Of course, the sequence of each descriptor can be adjusted according to different actual requirements, or the symbol descriptor and the mean value description can be added according to the bit, and then the central value descriptor is added at the high position to generate the feature descriptor. Also illustrated in fig. 3 is the sequential concatenation of the center value description C, the mean descriptor M, and the symbol descriptor S, resulting in a multiple feature descriptor CMS of 100111001110110100; and sequentially splicing the symbol descriptor S, the central value description C and the mean value descriptor M in sequence to generate a multi-feature descriptor SCM of 10110100100111011.

Step 105: and carrying out feature point matching on the feature descriptors of the two or more images, and selecting the feature point with the optimal matching result as a final image matching result according to the comparison result.

After the feature descriptors of each image are obtained according to the steps 102 to 104, feature point matching can be performed on the feature descriptors of two or more images, and then the feature point with the optimal matching result is selected as the final image matching result according to the comparison result.

In one possible embodiment, a method for performing feature point matching on feature descriptors of two or more images includes:

performing characteristic point matching by adopting an L1 norm matching or L2 norm matching mode; or, performing feature point matching by adopting a mode of calculating the Hamming distance between the feature descriptor of the first image and the feature descriptor of the second image; alternatively, feature point matching is performed by calculating two adjacent bits of the feature descriptor of the first image and the feature descriptor of the second image from right to left, and counting the number of bits of the new 1 if not all 0 s are marked as one 1.

In actual matching, the matching method can be selected according to different actual needs, wherein the hamming distances of the two feature descriptors are calculated, i.e. the sum of the numbers of bits of 1 in all elements is calculated.

For matching comparison results, for example: and (3) carrying out Hamming distance comparison on each feature descriptor of the 1 st image and any feature description of the 2 nd image, taking a pair of feature descriptors with the minimum Hamming distance as an optimal feature descriptor point pair of the point, and selecting a part of point pairs with the minimum Hamming distance among all feature descriptor point pairs as an optimal feature point matching pair for image stitching.

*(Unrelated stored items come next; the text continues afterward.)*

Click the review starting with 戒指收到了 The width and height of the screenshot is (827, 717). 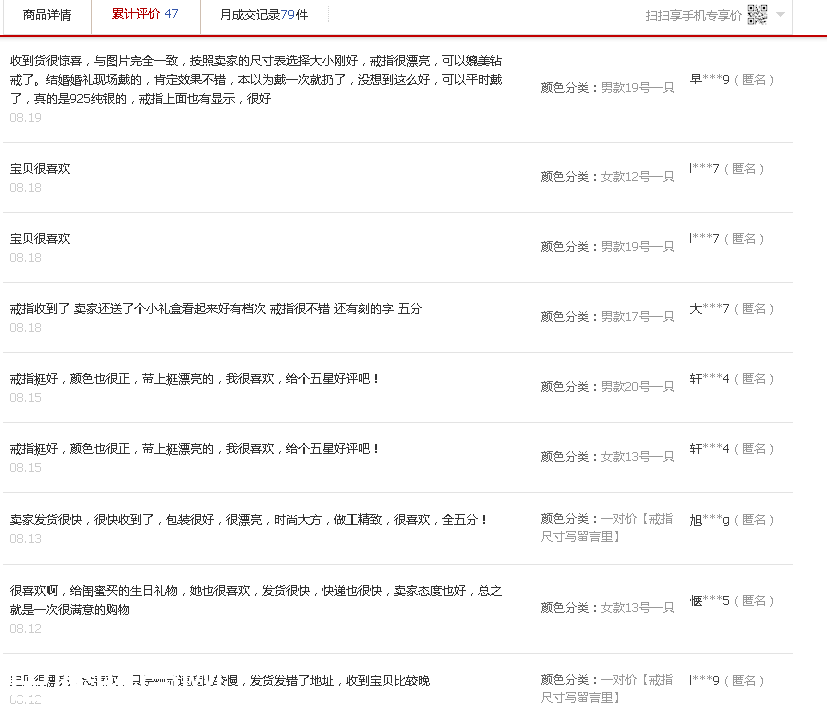click(x=216, y=309)
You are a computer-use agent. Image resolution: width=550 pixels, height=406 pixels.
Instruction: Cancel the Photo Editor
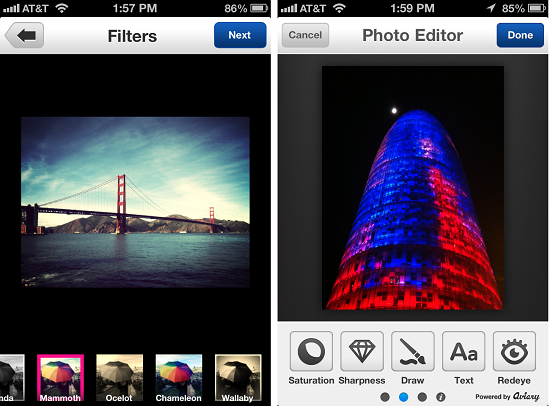(x=305, y=35)
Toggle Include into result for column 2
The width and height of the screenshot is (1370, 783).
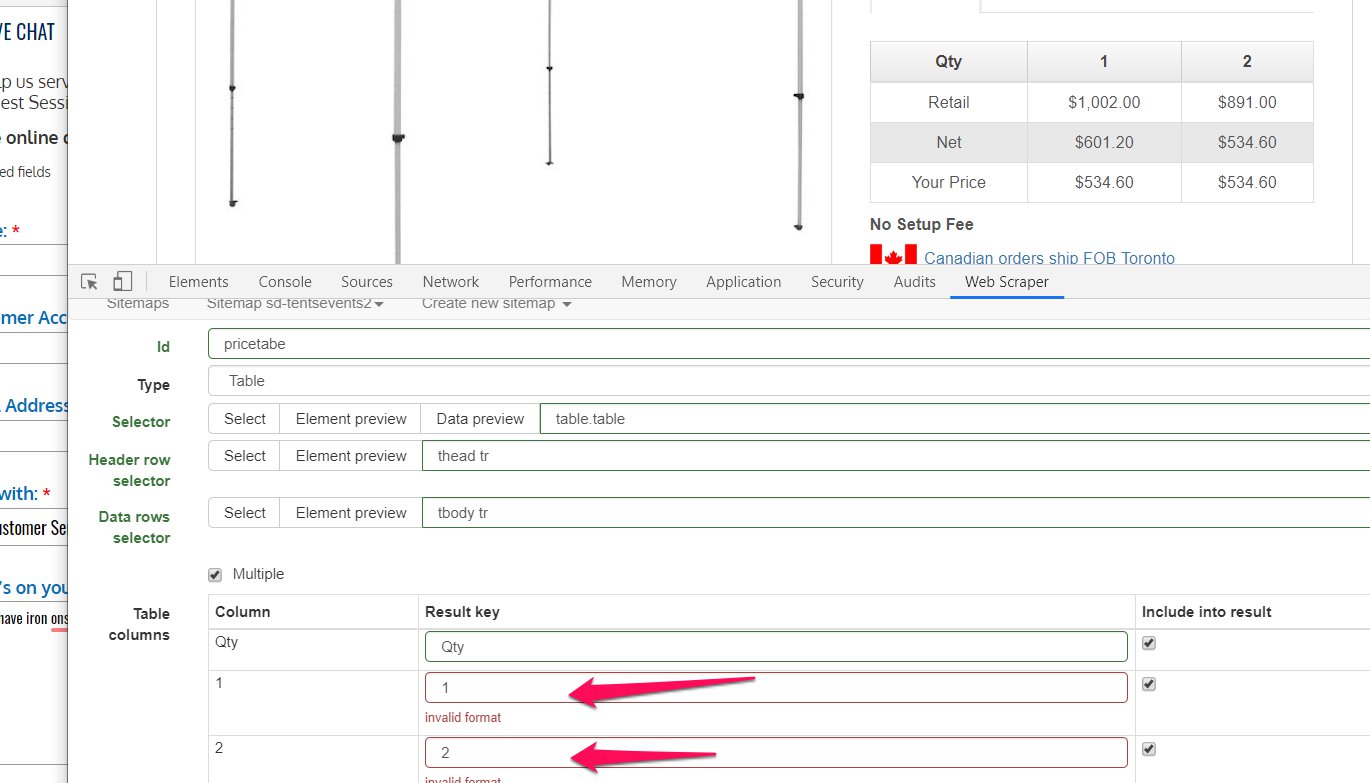pos(1149,749)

Based on the image feature matching method based on multiple feature descriptors, the embodiment of the invention further provides an image feature matching device based on multiple feature descriptors, and referring to the device block diagram shown in fig. 4, the image feature matching device includes:

a detection module 410, configured to detect a feature point in each image based on a feature point detection algorithm;

the threshold setting module 420 is configured to set a first threshold, a second threshold and a third threshold according to the distribution and the actual requirement of the feature points, where the first threshold is used to set a size of a pixel matrix around the feature points to be intercepted, the second threshold is used to set a sliding window radius, and the third threshold is used to set a bit width of the feature descriptor;

a scanning module 430, configured to scan and calculate the feature points by using the first threshold and the second threshold to obtain a symbol descriptor, a mean descriptor, and a central value descriptor;

a feature descriptor module 440, configured to obtain a feature descriptor based on the symbol descriptor, the mean descriptor, and the central value descriptor, in combination with the third threshold value;

the matching selection module 450 is configured to perform feature point matching on feature descriptors of two or more images, and select a feature point with an optimal matching result as a final image matching result according to the comparison result.

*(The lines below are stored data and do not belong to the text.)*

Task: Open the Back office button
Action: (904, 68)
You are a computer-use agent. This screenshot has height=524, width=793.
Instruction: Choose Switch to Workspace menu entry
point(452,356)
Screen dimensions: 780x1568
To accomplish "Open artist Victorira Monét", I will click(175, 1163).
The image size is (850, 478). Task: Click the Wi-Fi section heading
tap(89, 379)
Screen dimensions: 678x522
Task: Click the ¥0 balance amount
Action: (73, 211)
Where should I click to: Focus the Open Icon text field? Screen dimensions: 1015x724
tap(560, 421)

Optionally, the scanning module 430 is specifically configured to:

and scanning and calculating a pixel matrix intercepted around the feature points by utilizing a sliding window with the radius of the sliding window to obtain the descriptor, the mean descriptor and the central value descriptor.

Optionally, the threshold values of the first threshold value, the second threshold value and the third threshold value in the threshold setting module 420 are obtained by calculating or performing network self-training through the distribution and the actual requirement of the feature points;

the first threshold is a patch_size threshold;

the second threshold is radius threshold;

the third threshold is a bit_width threshold.

Optionally, the feature descriptor module 440 is specifically configured to:

performing different modes of splicing and combining on the symbol descriptor, the mean descriptor and the central value descriptor to directly generate a feature descriptor with the third threshold value set bit width; or alternatively, the process may be performed,

performing different modes of splicing and combining on the symbol descriptor, the mean descriptor and the central value descriptor to generate a corresponding matrix numerical value distribution histogram, and generating a characteristic descriptor with a third threshold value set bit width according to the matrix numerical value distribution histogram;

wherein, the splicing and combining the symbol descriptor, the mean descriptor and the central value descriptor in different modes comprises:

sequentially splicing according to the sequence of the central value description, the symbol descriptor and the mean descriptor to generate the feature descriptor; or alternatively, the process may be performed,

and adding the symbol descriptor and the mean value description according to bits, and adding the central value descriptor in high order to generate the feature descriptor.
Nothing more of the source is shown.